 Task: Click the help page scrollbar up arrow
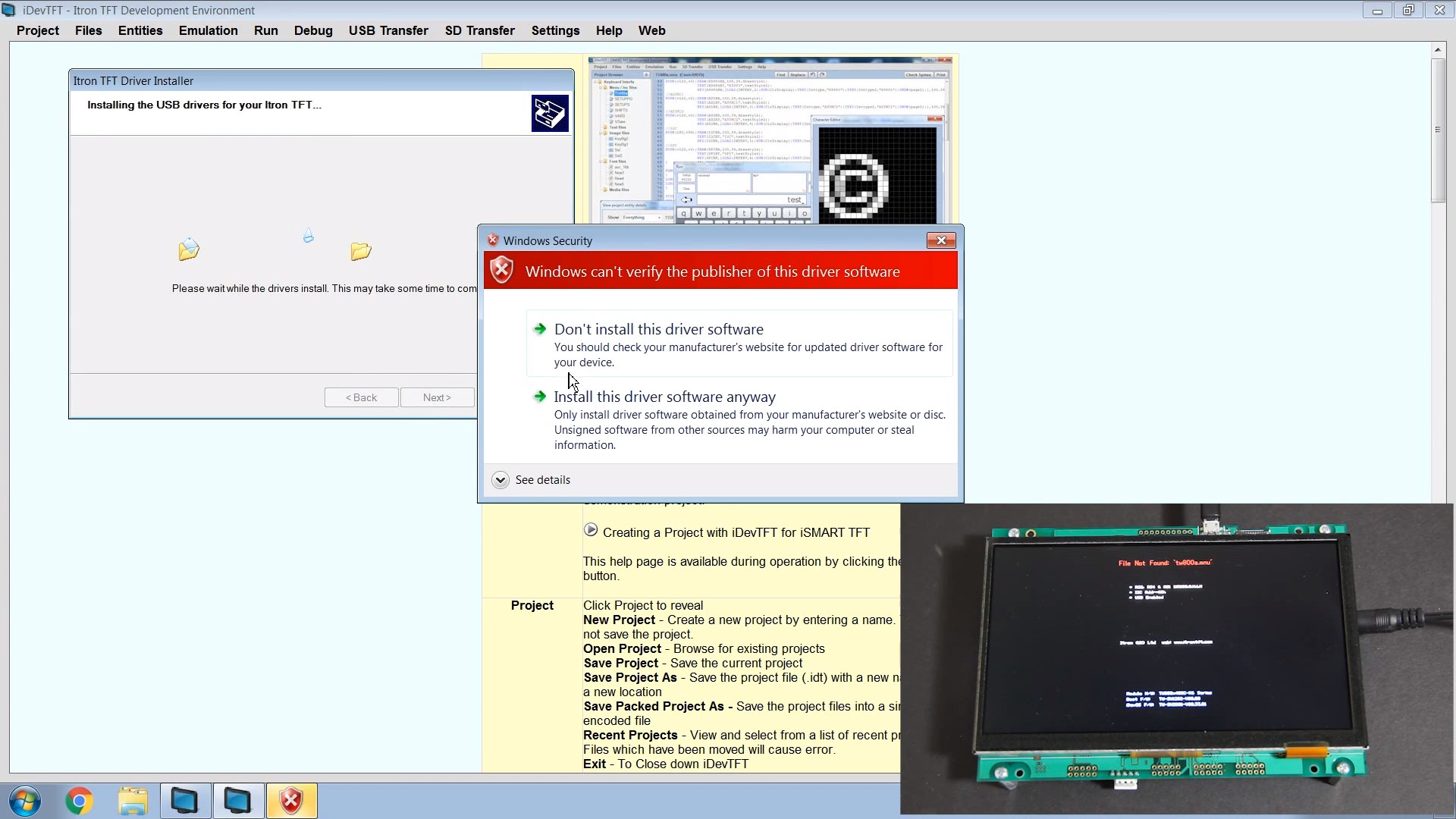point(1437,50)
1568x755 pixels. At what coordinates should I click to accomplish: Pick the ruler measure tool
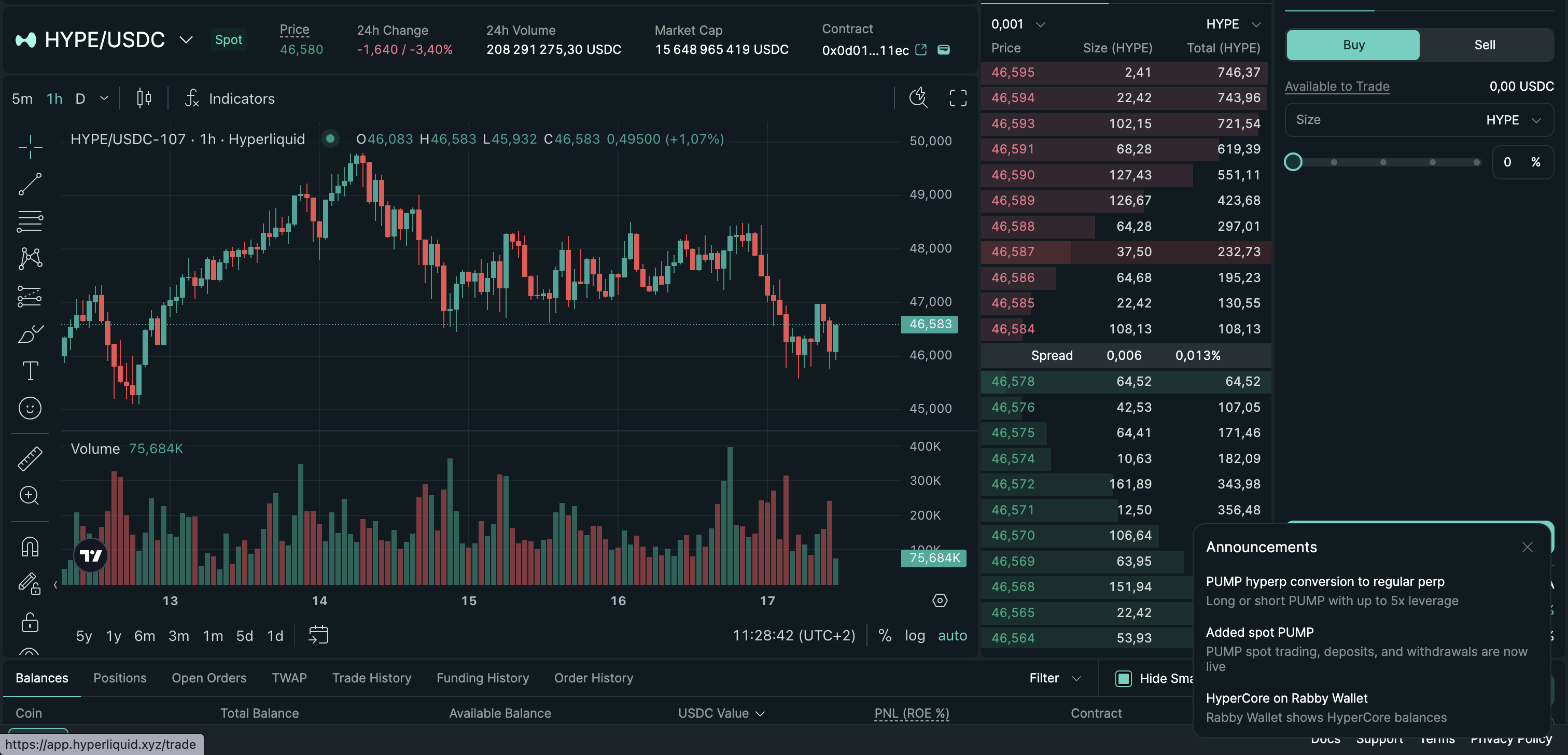(30, 458)
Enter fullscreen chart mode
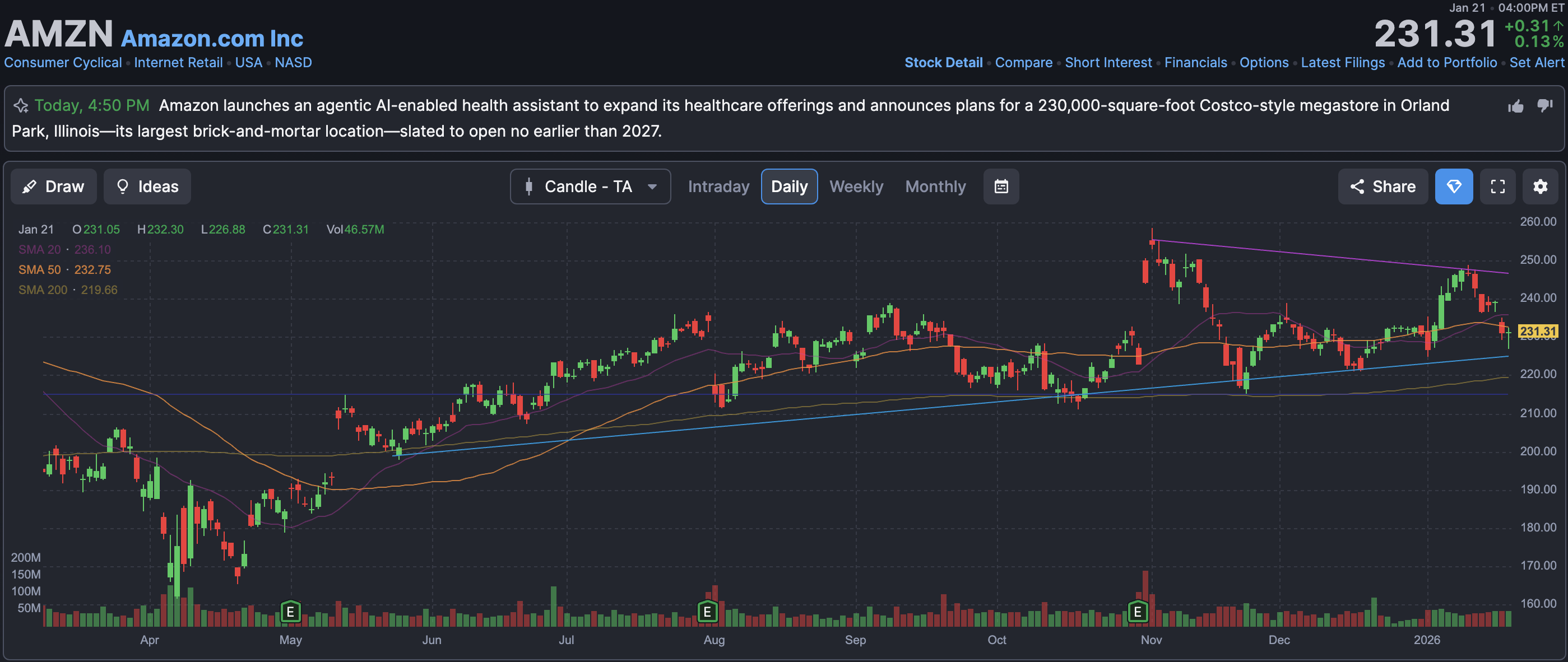This screenshot has height=662, width=1568. click(1497, 186)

******************************

Goal of the exercise. Omit the pictures and write out the remaining data exactly.

Solution to the exercise.
 Task: Click the help page scrollbar up arrow
point(1437,50)
1568x755 pixels. At what coordinates should I click to accomplish: Pick the ruler measure tool
(30, 458)
Enter fullscreen chart mode
This screenshot has height=662, width=1568. click(1497, 186)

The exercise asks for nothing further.